--- START DOCUMENT TEXT ---

- Also known as: Nidaime J Soul Brothers (2007–2009); The Second from Exile (2012–2016); The Second;
- Origin: Tokyo, Japan
- Genres: Pop; dance; electronic; rock;
- Years active: 2012–present
- Label: Rhythm Zone
- Members: Kenchi Tachibana Tetsuya Nesmith Shokichi Akira
- Past members: Keiji Kuroki
- Website: t-second.jp

= Exile the Second =

Japanese music group

Exile the Second (stylized as EXILE THE SECOND, formerly known as The Second from Exile), or simply The Second, is a Japanese music group comprising Exile members Kenchi, Keiji, Tetsuya, Nesmith, Shokichi and Akira. Formed in 2012, the group is managed by LDH and is signed to the Avex Group record label Rhythm Zone.

The members of The Second debuted in 2007 as members of Nidaime J Soul Brothers (二代目J Soul Brothers), the second generation of the music group J Soul Brothers. The group retired after releasing one album, and the members officially joined their main group Exile in 2009.

The date of February 22 means the "Exile the Second Day".

--- END DOCUMENT TEXT ---
--- START ENTRIES ---

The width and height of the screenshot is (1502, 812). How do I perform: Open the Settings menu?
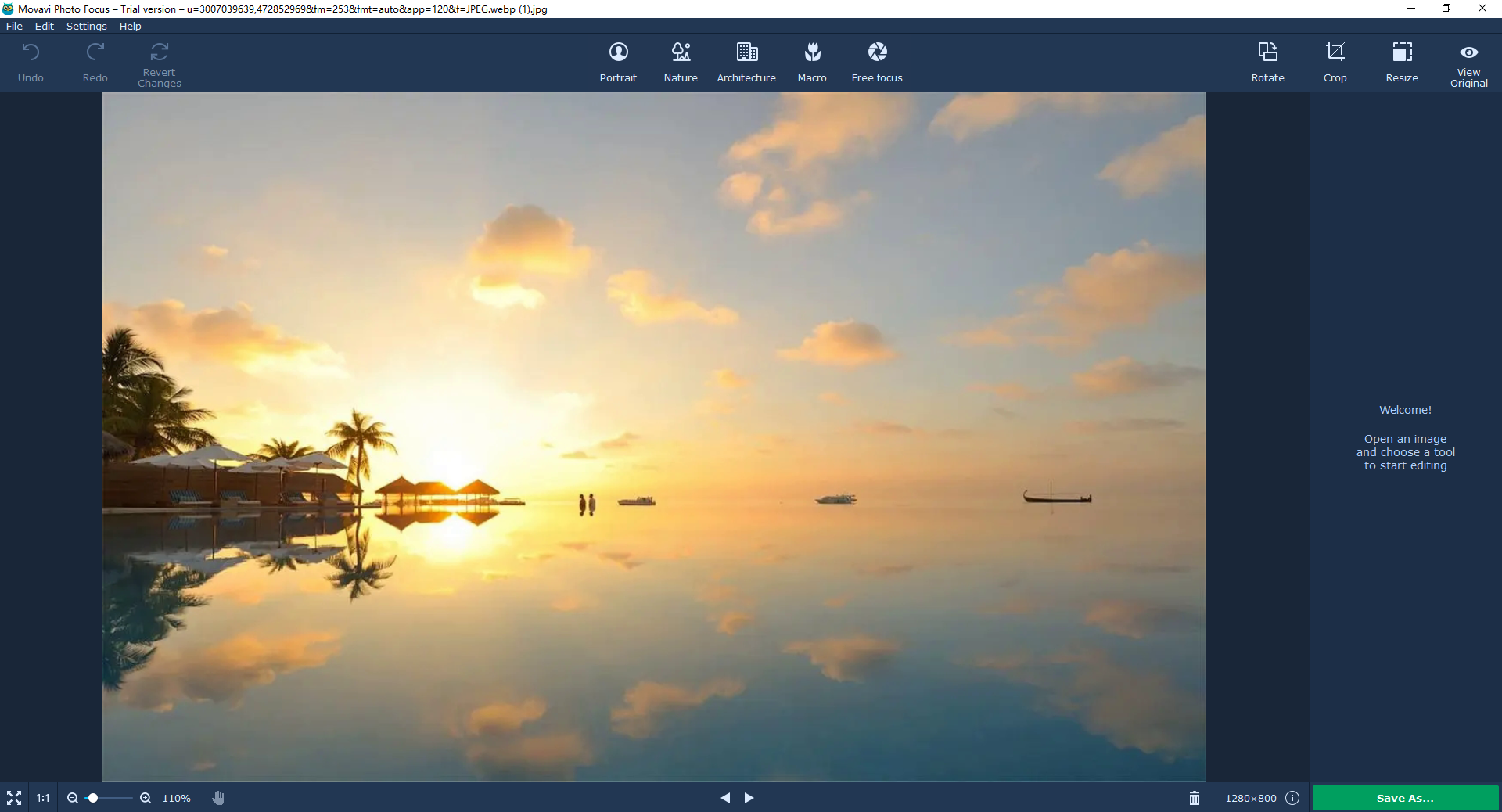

--- END ENTRIES ---
--- START ENTRIES ---

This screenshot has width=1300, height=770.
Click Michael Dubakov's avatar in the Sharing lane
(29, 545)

--- END ENTRIES ---

# EXERCISE 1
Answer these questions using the Exile the Second text:
(a) Which record label is the group signed to?
(b) In what year did the members debut as Nidaime J Soul Brothers?
(c) Which date is "Exile the Second Day"?
# EXERCISE 2
Pick up the Exile the Second text after its last sentence and continue it.
The data has no connection to the Exile the Second text.

# FINAL ANSWER 1
(a) Rhythm Zone
(b) 2007
(c) February 22

# FINAL ANSWER 2
==History==

=== 2007–2012: Formation and debut ===
In January 2007, Exile announced that they would hold an audition to recruit new members for the second generation of J Soul Brothers. Nesmith and Shokichi, finalists of the Exile Vocal Battle Audition, were the first members to join the new generation in August 2007. Performers Kenchi, Keiji, and Tetsuya were soon added. Three months later, performers Naoto and Naoki were added, and they gave their debut performances at Color's 2007 nationwide tour, Color Live Tour 2007: Blue. The second generation, called Nidaime J Soul Brothers, released their debut single "WE!" in May 2008 under the indie label Rhythm Republic. Nidaime J Soul Brothers announced their hiatus after the release of their first self-titled album J Soul Brothers in February 2009. A month later, all Nidaime members joined the line-up of Exile. Members Naoto and Naoki stayed behind to re-join J Soul Brothers' third generation, the Sandaime J Soul Brothers.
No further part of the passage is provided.